Все участники Шахтинского дела были награждены: Ягода из второго заместителя председателя ОГПУ стал первым (после смерти Дзержинского эта должность, которую ранее занимал Менжинский, оставалась вакантной), с освобождением от должностей начальника СОУ и ОО. Начальником ОО по совместительству назначили Ольского. Вроде бы номинальное назначение Ягоды фактически означало, что он официально становится преемником Менжинского.
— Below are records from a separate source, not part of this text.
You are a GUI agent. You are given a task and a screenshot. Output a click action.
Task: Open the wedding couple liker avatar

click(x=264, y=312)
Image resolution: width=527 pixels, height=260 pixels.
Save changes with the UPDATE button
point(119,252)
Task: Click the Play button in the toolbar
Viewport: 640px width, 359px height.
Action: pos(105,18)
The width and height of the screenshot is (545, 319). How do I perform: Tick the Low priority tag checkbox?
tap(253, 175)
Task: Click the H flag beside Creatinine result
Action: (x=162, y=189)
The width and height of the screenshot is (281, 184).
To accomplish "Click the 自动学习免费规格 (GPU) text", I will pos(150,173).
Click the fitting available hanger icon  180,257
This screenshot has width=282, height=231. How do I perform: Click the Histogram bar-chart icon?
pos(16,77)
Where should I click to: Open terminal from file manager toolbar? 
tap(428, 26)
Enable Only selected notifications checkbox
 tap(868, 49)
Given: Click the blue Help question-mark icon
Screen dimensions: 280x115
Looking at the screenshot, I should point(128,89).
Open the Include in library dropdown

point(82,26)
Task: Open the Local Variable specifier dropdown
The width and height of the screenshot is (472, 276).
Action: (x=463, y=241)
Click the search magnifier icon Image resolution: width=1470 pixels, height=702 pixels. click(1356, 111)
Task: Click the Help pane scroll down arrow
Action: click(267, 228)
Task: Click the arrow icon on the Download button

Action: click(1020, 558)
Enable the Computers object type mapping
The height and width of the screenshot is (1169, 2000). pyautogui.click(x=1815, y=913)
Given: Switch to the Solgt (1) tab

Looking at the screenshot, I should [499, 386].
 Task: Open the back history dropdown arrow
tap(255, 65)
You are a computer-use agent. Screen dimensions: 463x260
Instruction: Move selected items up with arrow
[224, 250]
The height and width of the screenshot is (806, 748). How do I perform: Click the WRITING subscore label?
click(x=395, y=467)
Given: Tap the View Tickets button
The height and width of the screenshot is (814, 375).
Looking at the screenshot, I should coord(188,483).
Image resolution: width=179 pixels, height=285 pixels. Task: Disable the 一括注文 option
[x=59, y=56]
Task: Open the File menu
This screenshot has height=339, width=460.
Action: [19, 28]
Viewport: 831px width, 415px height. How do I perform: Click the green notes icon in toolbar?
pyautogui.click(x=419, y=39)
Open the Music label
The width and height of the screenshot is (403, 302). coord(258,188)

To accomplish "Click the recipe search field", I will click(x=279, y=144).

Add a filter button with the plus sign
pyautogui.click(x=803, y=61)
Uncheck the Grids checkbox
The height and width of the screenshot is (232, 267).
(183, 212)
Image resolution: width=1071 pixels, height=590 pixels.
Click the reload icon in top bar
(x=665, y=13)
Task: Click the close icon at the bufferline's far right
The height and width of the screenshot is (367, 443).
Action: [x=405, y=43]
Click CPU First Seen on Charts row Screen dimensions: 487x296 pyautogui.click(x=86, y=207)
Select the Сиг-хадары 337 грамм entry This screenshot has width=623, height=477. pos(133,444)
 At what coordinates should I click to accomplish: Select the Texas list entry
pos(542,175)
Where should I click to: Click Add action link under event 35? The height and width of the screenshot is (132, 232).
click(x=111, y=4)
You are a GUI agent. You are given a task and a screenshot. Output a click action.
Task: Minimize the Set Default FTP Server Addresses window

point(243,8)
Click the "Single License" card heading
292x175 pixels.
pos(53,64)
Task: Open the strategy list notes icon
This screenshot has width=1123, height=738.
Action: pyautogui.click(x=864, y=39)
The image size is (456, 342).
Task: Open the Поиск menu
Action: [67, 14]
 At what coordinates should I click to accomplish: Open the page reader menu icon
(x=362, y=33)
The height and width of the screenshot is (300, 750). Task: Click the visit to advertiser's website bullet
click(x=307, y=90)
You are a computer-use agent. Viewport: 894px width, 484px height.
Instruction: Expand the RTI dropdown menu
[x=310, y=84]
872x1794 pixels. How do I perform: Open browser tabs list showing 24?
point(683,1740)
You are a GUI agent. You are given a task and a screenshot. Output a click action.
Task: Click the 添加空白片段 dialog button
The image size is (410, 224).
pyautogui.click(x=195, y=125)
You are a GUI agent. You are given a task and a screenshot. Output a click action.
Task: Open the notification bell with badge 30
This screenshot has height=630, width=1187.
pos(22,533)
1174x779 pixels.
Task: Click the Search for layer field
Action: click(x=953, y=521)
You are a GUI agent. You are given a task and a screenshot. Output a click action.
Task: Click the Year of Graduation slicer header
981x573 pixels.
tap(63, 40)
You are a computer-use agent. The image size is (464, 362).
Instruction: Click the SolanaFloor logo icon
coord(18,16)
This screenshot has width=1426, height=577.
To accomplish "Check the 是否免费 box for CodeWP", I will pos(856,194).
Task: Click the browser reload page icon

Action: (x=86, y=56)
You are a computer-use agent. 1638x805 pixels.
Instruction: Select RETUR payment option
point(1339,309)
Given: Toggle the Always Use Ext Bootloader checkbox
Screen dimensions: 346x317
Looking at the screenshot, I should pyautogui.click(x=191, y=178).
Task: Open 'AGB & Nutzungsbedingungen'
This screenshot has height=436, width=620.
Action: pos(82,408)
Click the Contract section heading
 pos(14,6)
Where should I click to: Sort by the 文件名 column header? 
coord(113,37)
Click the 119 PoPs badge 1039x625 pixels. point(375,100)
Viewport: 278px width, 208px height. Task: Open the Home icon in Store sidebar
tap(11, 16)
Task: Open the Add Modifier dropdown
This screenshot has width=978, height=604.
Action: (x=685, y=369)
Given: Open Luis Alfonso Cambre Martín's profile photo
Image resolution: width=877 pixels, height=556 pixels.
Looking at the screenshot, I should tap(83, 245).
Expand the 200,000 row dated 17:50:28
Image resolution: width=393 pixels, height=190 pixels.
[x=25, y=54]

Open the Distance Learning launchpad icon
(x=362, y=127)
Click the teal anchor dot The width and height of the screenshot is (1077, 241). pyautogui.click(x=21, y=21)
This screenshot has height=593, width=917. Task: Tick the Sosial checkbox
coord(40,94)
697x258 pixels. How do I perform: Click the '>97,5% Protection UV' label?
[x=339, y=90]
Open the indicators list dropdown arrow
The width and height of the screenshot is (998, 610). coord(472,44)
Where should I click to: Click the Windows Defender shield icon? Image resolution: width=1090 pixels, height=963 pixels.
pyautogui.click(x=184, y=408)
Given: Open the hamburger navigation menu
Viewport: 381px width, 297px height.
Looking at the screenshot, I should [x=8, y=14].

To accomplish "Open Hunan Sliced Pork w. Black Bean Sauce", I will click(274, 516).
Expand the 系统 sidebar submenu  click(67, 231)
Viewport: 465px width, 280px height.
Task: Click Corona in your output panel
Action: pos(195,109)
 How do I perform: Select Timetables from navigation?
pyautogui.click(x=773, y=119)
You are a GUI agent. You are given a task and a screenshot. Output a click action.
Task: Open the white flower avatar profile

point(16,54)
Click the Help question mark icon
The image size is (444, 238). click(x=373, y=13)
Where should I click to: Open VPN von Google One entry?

Ефима Евдокимова перевели в Москву и назначили начальником СОУ, однако заместителем председателя ОГПУ (на что он рассчитывал) не сделали. Матвея Бермана перевели с повышением поближе к Москве – заместителем полпреда ОГПУ по Ивановской промышленной области. Всего лишь через год он станет заместителем начальника, а затем и начальником управления лагерей, того самого ГУЛАГа. Не забыли и Слуцкого: его назначили помощником начальника ЭКУ, а через несколько месяцев – помощником начальника ИНО ОГПУ.
На Артузова произвело тягостное впечатление высказывание, сделанное его учителем, профессором Грум–Гржи–майло в октябре 1928 года незадолго до смерти в письме одному из давних друзей, эмигранту: "Все знают, что никакого саботажа не было. Весь шум имел цель свалить на чужую голову собственные ошибки и неудачи на промышленном фронте… Им нужен был козел отпущения, и они нашли его в куклах шахтинского процесса".
Письмо было опубликовано после смерти профессора в эмигрантских газетах, которые регулярно получали и в ОГПУ, и в ЦК ВКП(б). По счастью, Артузов не узнал о реакции на эту публикацию секретаря ЦК Вячеслава Молото–ва, который на одном из партактивов сказал: "Был такой профессор–металлург, Грум–Гржимайло. Ему повезло, что вовремя умер…"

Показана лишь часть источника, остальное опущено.